Planet DDS Launches DentalOS AI Agents

On February 26, 2026, Planet DDS launched its DentalOS AI Agents — autonomous scheduling and appointment confirmation agents that live directly inside the practice management system. This is significant because it represents AI moving from a bolt-on integration to a native PMS capability.

Weave Acquires TrueLark

In May 2025, Weave acquired TrueLark for $35 million, bringing AI-powered front-office automation into Weave’s existing communication platform. The deal consolidated two players and signaled that the market for patient communication AI is maturing rapidly.

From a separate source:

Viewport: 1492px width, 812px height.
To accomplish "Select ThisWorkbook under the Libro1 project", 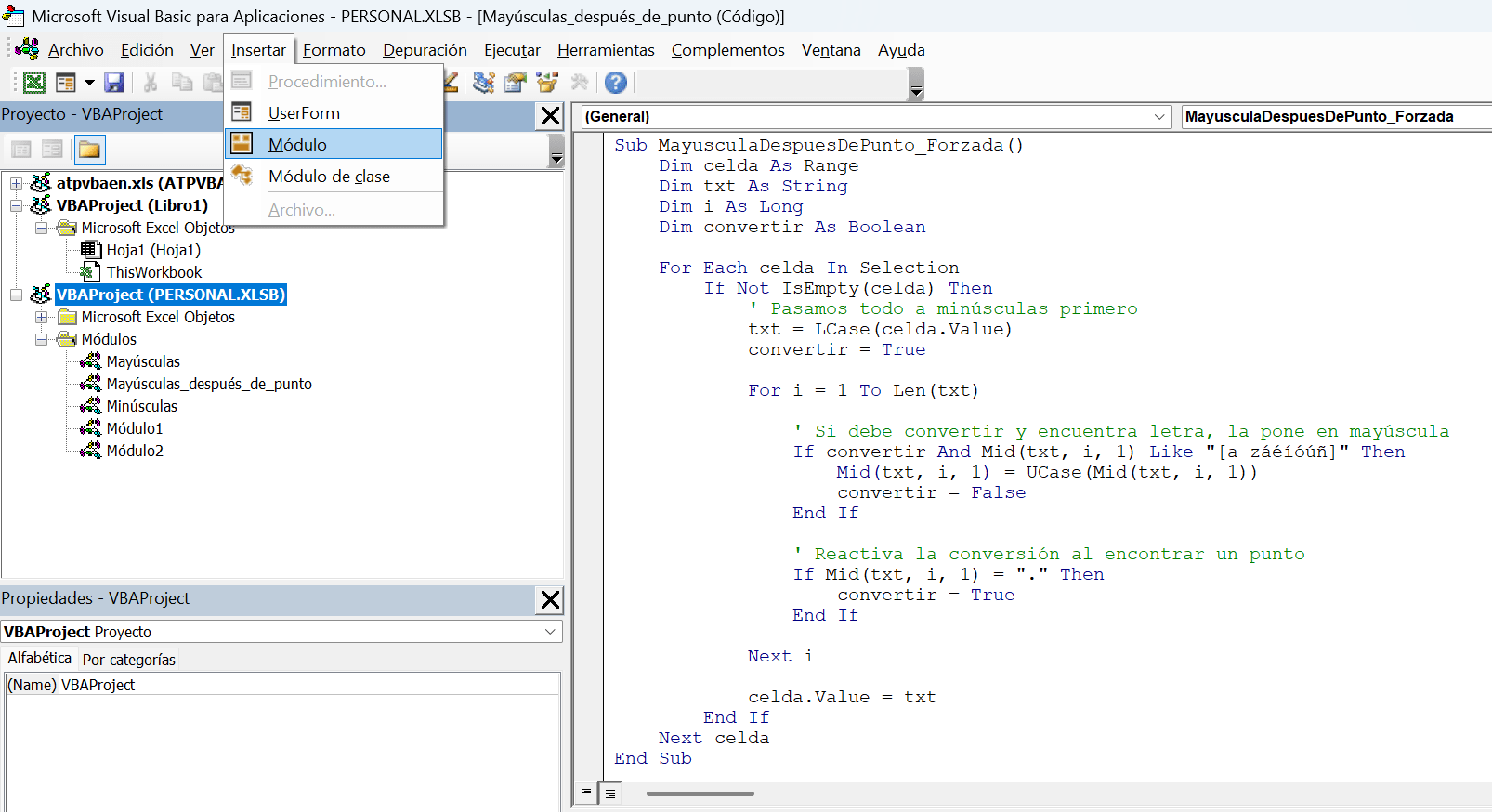I will pos(153,272).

A Growing Field of Competitors

The front-office AI space now includes a range of players taking different approaches: Weave/TrueLark with its combined communication and automation platform, NexHealth focusing on patient engagement infrastructure, Dental Intelligence emphasizing analytics-driven automation, and Viva AI, which combines inbound and outbound AI into a single platform. Each is carving out a distinct approach to the same fundamental challenge: how to manage patient communication at scale without proportionally scaling headcount.

What’s Next: The Convergence of Clinical and Operational AI

The most consequential development in dental AI may not be any single deployment, but the inevitable convergence of clinical and operational AI into integrated systems.

Consider the current state: a DSO might use VideaHealth for imaging analysis, Overjet Voice for clinical documentation, and a separate platform for patient communication and scheduling. Each system generates valuable data, but they operate in silos.

The next frontier is connecting these layers. Imagine a system where an AI-detected finding on a radiograph automatically triggers a treatment plan, generates a patient-friendly explanation, schedules the follow-up appointment, sends reminders in the patient’s preferred language, and tracks whether the patient follows through — all without manual intervention.

No single vendor offers this end-to-end capability today. But the pieces are falling into place:

  • Clinical AI vendors are expanding beyond imaging into voice documentation and clinical decision support.
  • PMS platforms like Planet DDS are embedding AI agents directly into their workflows.
  • Communication platforms are adding intelligence layers that go beyond simple appointment reminders to proactive outreach and patient engagement.

For DSOs, the strategic question is shifting from “should we adopt AI?” to “how do we integrate multiple AI systems into a coherent technology stack?” The organizations that solve this integration challenge first will likely see compounding advantages in clinical outcomes, patient retention, and operational efficiency.

The Bottom Line

Q1 2026 marked the moment when dental AI moved from early adoption to industry standard. The data is unambiguous:

  • 6,700+ practice locations now run enterprise clinical AI from the three leading imaging vendors alone.
  • Every top-10 DSO by practice count either has a deployed AI solution or has publicly announced one.
  • Treatment acceptance lifts of 10-15% are being consistently reported across multiple deployments.
  • Daily usage rates above 95% at Heartland Dental prove that clinician adoption is not the barrier it was once feared to be.

The question is no longer whether AI will reshape dentistry. It is whether the industry can integrate clinical and operational AI fast enough to realize the full potential of what these tools make possible.

This analysis is based on publicly announced partnerships and company press releases from January through April 2026. Estimated location counts are based on the most recent figures available at the time of each announcement and may have changed since.